#### Data for this task
* * * * * * * * *

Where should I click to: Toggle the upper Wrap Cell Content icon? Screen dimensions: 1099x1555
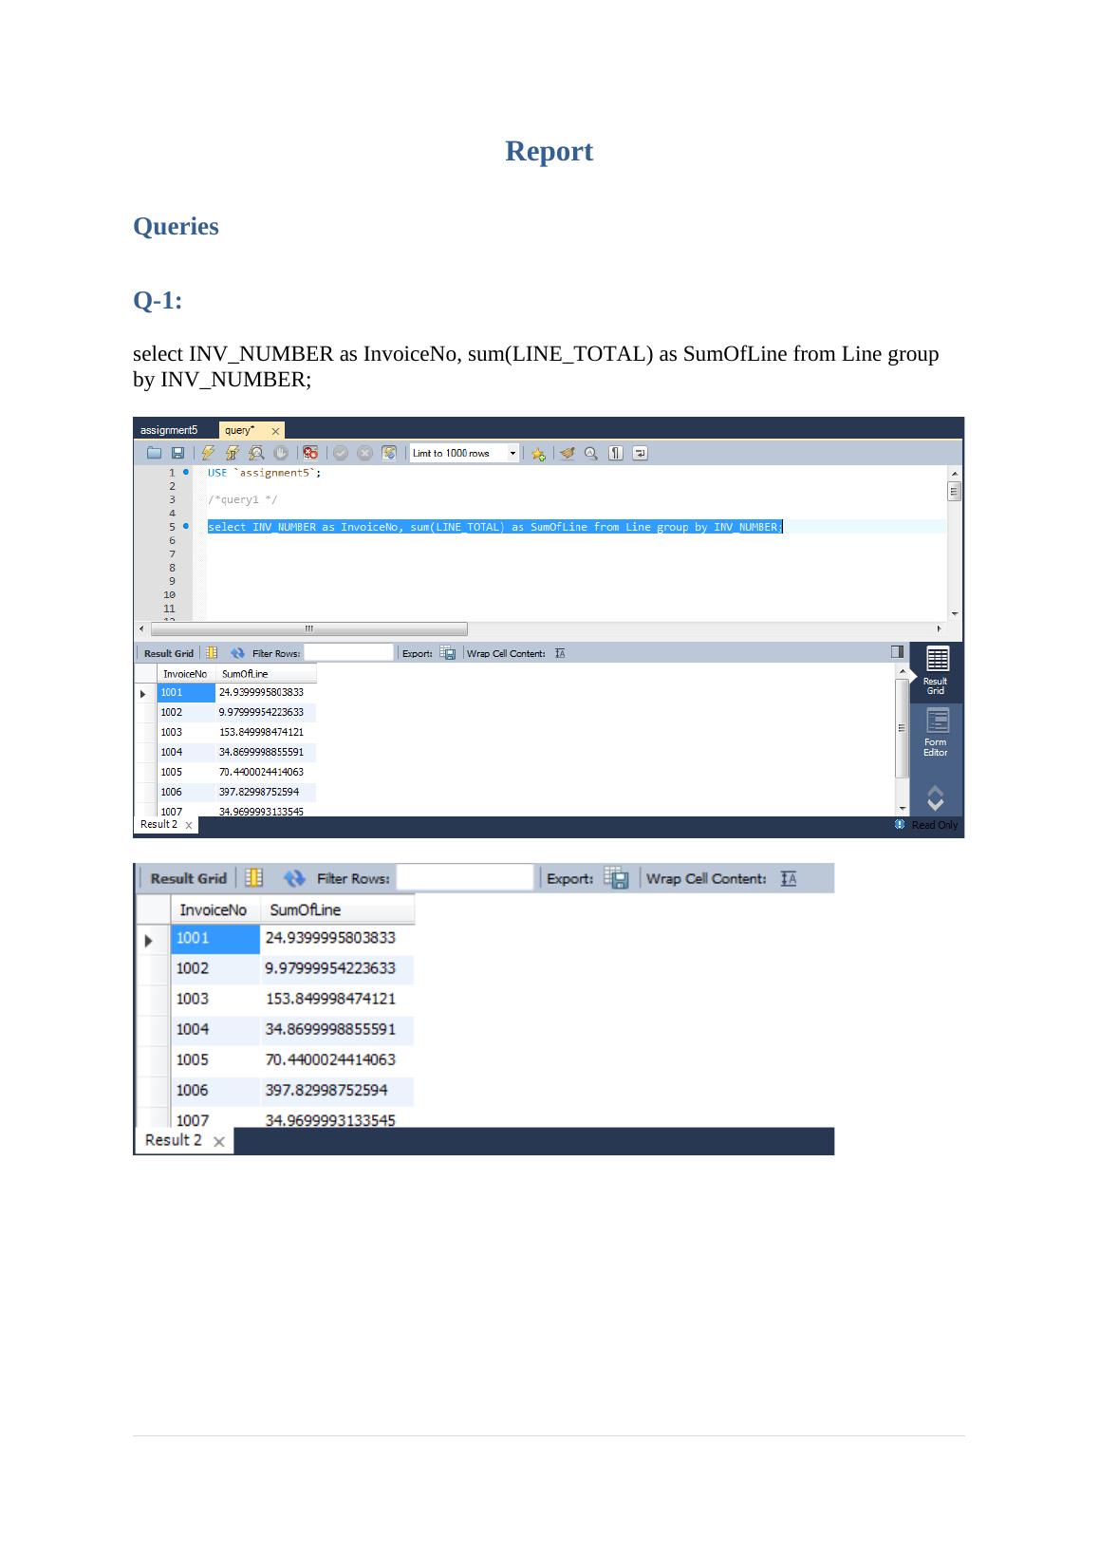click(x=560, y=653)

* * * * * * * * *

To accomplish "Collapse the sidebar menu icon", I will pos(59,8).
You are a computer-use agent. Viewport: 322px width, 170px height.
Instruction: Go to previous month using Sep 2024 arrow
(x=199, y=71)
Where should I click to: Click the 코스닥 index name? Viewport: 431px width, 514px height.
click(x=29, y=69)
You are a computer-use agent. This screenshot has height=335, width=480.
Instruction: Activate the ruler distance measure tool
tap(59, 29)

* * * * * * * * *

#### Exercise
Only the number is needed here: how many lines in the data contain "agent"?

#### Response
2